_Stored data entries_
★ ★ ★ ★ ★ ★ ★
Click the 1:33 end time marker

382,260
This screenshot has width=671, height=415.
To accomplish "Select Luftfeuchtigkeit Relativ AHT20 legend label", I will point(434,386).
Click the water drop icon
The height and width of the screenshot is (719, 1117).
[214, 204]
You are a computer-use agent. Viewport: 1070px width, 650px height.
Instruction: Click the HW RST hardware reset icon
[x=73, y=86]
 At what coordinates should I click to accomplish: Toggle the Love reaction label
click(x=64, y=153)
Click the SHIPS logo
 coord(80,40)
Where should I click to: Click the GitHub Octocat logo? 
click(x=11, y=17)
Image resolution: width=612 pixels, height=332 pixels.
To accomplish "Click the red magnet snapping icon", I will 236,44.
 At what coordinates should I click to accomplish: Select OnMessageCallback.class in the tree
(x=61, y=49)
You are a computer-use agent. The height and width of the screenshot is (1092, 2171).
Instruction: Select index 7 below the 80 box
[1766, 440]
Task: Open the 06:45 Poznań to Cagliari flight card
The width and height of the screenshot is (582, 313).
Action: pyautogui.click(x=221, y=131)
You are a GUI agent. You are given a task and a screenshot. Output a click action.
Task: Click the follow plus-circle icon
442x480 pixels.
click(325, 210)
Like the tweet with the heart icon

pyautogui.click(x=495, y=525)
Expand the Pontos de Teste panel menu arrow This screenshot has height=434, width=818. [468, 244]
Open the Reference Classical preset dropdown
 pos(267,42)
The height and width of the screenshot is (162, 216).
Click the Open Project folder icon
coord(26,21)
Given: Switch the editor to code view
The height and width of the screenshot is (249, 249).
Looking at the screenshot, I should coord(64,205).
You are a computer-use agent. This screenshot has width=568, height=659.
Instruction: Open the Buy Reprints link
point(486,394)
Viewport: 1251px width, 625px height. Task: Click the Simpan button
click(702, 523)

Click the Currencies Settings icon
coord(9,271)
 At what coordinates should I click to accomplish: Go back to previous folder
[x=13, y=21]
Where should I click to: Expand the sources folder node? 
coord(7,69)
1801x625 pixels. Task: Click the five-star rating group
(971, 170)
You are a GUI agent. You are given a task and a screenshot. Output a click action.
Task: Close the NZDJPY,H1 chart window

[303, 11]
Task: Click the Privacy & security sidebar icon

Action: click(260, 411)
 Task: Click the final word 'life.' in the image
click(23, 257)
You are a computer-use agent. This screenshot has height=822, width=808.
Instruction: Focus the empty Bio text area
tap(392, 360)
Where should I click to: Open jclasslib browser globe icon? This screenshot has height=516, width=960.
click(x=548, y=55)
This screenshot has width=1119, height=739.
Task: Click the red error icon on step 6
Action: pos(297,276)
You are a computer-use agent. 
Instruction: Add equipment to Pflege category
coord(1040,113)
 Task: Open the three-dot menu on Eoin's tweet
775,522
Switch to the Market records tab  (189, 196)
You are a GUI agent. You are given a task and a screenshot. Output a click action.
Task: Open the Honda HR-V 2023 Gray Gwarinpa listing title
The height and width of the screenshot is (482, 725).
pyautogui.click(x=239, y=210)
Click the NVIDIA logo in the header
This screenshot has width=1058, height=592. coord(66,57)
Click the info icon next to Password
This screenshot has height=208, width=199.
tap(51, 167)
★ ★ ★ ★ ★ ★ ★
_EXERCISE_
Every line of the entries above that includes "Switch" should be copied.

_TASK RESPONSE_
Given: Switch the editor to code view
Switch to the Market records tab  (189, 196)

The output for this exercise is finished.